Arsene Wenger has told his Arsenal stars to banish the fear factor as the struggling Gunners try to secure a first place finish in their UEFA Champions League group.
Wenger's side travel to Olympiakos on Tuesday in desperate need of a morale-boosting victory after Saturday's 2-0 home defeat against Swansea left the north London club teetering on the brink of a full-blown crisis.
Arsenal, languishing in 10th place, have made their worst start to a Premier League season in Wenger's 16-year reign and the sense that their club is in decline has prompted a furious response from Gunners fans.
Some supporters staged a protest march before the Swansea match to underline their frustration at the Arsenal board's failure to back Wenger in the transfer market, while many more unleashed a torrent of abuse at the Frenchman and his players after the final whistle.
In the circumstances, Arsenal could do with a win in Athens which, combined with a draw or defeat for Schalke at Montpellier, would allow Wenger's men, who have already qualified for knockout stages, to snatch top spot and secure a potentially easier draw in the last 16.
But to achieve that goal the Gunners will need a stronger mental approach after crumbling too easily under pressure in recent weeks.
"At home, we look like we play a little bit with the handbrake. It is not fluent, there might be a psychological component in there as well," Wenger said. "There was no movement or speed in our passing and we looked laboured, not sharp.

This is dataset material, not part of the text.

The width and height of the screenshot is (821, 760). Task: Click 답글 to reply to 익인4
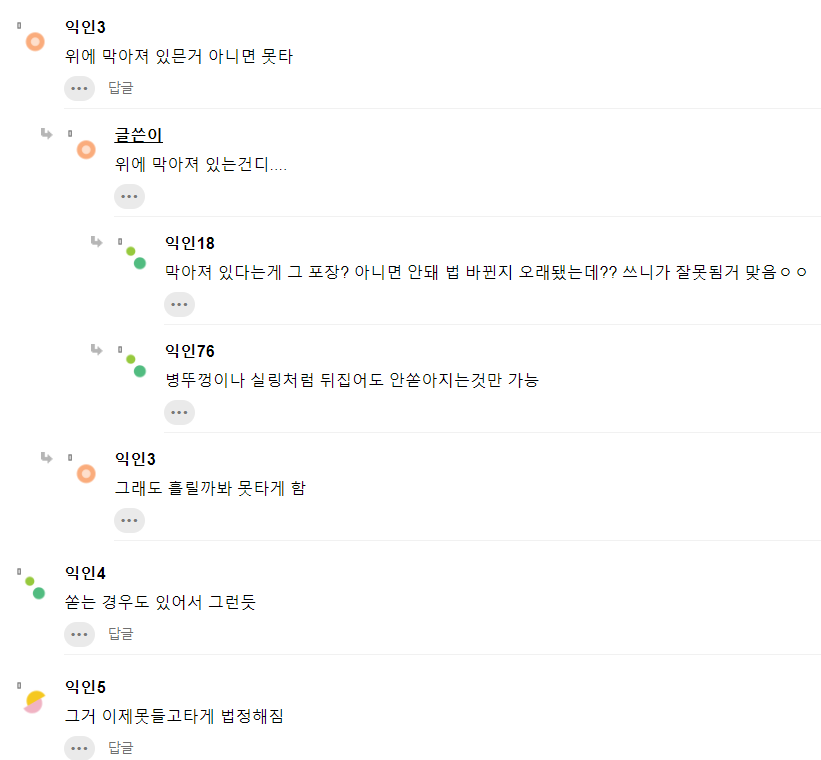(121, 634)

"We had a lot of possession, but they created more chances than we did. We have to find a solution to this because we turn teams around without hurting them."
While Wenger would love to finish top of the group, he acknowledges that Schalke are likely to win their tie against a Montpellier side already eliminated from the tournament and, with that in mind, he may not send out a full-strength team against Olympiakos.
"There are many players who need a rest, because they are on the verge of getting injured and some played with knocks," Wenger said. "But we hope that we get a good performance at Olympiakos because it is important for us."
To make matters worse, Arsenal will travel to Greece with heavy hearts after Gunners chairman Peter Hill-Wood suffered a heart attack on Sunday following a bout of pneumonia.
Hill-Wood is recovering in hospital, but concerns over his health put Arsenal's struggles into perspective and Gervinho, the club's Ivorian striker, claims winning the group is not that important.
"Whether you finish first or second, there will always be some big teams in the next round," he said. "If a team has qualified for the last 16, it's because there is a lot quality in it, so the further you go in the competition, the tougher it gets.
"Our objective is to finish top of the group, but if we finish second, it won't be the end of the world either. Look at Real Madrid, they are sure to finish second, so if you win your group, you could still face them in the last 16. The most important thing is to be in great form before playing in the knockout stages."
Arsenal have faced Olympiakos twice in the previous three seasons, losing each of their ties in Athens.
But the Greeks have little to play for as they can't qualify for the last 16 and are already guaranteed to go into the UEFA Europa League as the third-placed team in the group.